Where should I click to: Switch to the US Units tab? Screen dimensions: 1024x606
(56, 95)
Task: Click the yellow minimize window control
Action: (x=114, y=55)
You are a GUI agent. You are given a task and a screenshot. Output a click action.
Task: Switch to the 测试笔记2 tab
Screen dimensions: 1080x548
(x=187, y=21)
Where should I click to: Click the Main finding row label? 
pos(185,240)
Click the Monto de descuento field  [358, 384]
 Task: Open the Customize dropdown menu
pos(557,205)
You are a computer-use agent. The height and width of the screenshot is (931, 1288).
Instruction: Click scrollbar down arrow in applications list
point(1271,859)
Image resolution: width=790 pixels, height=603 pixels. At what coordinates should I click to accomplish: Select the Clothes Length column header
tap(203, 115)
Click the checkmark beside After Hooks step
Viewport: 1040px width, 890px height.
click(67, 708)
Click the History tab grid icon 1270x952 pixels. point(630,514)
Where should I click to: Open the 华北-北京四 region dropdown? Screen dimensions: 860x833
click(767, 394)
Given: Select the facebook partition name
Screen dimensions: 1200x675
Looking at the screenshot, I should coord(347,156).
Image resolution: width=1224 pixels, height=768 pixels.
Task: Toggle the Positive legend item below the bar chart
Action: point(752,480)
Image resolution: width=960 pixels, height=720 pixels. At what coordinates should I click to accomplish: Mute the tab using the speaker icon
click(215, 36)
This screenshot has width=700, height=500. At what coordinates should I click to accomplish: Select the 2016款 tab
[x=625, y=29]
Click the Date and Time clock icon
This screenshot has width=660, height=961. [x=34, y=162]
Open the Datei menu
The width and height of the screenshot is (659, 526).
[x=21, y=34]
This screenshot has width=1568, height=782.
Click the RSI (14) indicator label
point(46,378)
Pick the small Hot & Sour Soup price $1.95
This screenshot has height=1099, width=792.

Work task: Everything from the line with "Screen dimensions: 1200x675" to the end of the listing, and only that, is to be set down exactly, line by line.

Answer for the task:
Screen dimensions: 1200x675
Looking at the screenshot, I should coord(347,156).
Image resolution: width=1224 pixels, height=768 pixels.
Task: Toggle the Positive legend item below the bar chart
Action: point(752,480)
Image resolution: width=960 pixels, height=720 pixels. At what coordinates should I click to accomplish: Mute the tab using the speaker icon
click(215, 36)
This screenshot has width=700, height=500. At what coordinates should I click to accomplish: Select the 2016款 tab
[x=625, y=29]
Click the Date and Time clock icon
This screenshot has width=660, height=961. [x=34, y=162]
Open the Datei menu
The width and height of the screenshot is (659, 526).
[x=21, y=34]
This screenshot has width=1568, height=782.
Click the RSI (14) indicator label
point(46,378)
Pick the small Hot & Sour Soup price $1.95
This screenshot has height=1099, width=792.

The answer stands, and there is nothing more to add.